[TASK DETAILS]
Reproduce the data below verbatim, line for line.

[TASK DATA]
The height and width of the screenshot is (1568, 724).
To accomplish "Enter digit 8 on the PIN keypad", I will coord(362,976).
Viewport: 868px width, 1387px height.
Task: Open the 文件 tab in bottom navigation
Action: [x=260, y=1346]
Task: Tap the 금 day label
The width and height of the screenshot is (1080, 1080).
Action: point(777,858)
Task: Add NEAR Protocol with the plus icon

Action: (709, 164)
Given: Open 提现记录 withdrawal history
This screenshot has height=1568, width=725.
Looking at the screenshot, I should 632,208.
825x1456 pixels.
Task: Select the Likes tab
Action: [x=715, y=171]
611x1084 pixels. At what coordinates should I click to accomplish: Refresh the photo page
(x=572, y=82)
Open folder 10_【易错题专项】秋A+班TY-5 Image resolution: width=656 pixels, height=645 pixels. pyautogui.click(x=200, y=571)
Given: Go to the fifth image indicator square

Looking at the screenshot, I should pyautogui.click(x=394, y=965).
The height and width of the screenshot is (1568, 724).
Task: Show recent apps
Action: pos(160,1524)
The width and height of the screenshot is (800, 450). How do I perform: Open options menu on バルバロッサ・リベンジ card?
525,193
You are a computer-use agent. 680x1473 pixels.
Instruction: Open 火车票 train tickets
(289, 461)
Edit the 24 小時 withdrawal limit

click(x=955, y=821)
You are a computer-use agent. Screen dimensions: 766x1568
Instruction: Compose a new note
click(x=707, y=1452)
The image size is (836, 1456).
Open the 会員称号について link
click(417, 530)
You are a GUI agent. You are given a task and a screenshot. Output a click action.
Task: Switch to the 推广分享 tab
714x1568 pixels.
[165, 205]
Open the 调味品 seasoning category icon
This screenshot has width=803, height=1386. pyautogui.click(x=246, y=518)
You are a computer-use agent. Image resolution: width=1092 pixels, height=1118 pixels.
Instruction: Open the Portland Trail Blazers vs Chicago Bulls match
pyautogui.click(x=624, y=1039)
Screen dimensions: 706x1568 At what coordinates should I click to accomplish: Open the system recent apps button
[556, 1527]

[TASK ANSWER]
The height and width of the screenshot is (1568, 724).
To accomplish "Enter digit 8 on the PIN keypad", I will coord(362,976).
Viewport: 868px width, 1387px height.
Task: Open the 文件 tab in bottom navigation
Action: [x=260, y=1346]
Task: Tap the 금 day label
The width and height of the screenshot is (1080, 1080).
Action: point(777,858)
Task: Add NEAR Protocol with the plus icon

Action: (709, 164)
Given: Open 提现记录 withdrawal history
This screenshot has height=1568, width=725.
Looking at the screenshot, I should 632,208.
825x1456 pixels.
Task: Select the Likes tab
Action: [x=715, y=171]
611x1084 pixels. At what coordinates should I click to accomplish: Refresh the photo page
(x=572, y=82)
Open folder 10_【易错题专项】秋A+班TY-5 Image resolution: width=656 pixels, height=645 pixels. pyautogui.click(x=200, y=571)
Given: Go to the fifth image indicator square

Looking at the screenshot, I should pyautogui.click(x=394, y=965).
The height and width of the screenshot is (1568, 724).
Task: Show recent apps
Action: pos(160,1524)
The width and height of the screenshot is (800, 450). How do I perform: Open options menu on バルバロッサ・リベンジ card?
525,193
You are a computer-use agent. 680x1473 pixels.
Instruction: Open 火车票 train tickets
(289, 461)
Edit the 24 小時 withdrawal limit

click(x=955, y=821)
You are a computer-use agent. Screen dimensions: 766x1568
Instruction: Compose a new note
click(x=707, y=1452)
The image size is (836, 1456).
Open the 会員称号について link
click(417, 530)
You are a GUI agent. You are given a task and a screenshot. Output a click action.
Task: Switch to the 推广分享 tab
714x1568 pixels.
[165, 205]
Open the 调味品 seasoning category icon
This screenshot has width=803, height=1386. pyautogui.click(x=246, y=518)
You are a computer-use agent. Image resolution: width=1092 pixels, height=1118 pixels.
Instruction: Open the Portland Trail Blazers vs Chicago Bulls match
pyautogui.click(x=624, y=1039)
Screen dimensions: 706x1568 At what coordinates should I click to accomplish: Open the system recent apps button
[556, 1527]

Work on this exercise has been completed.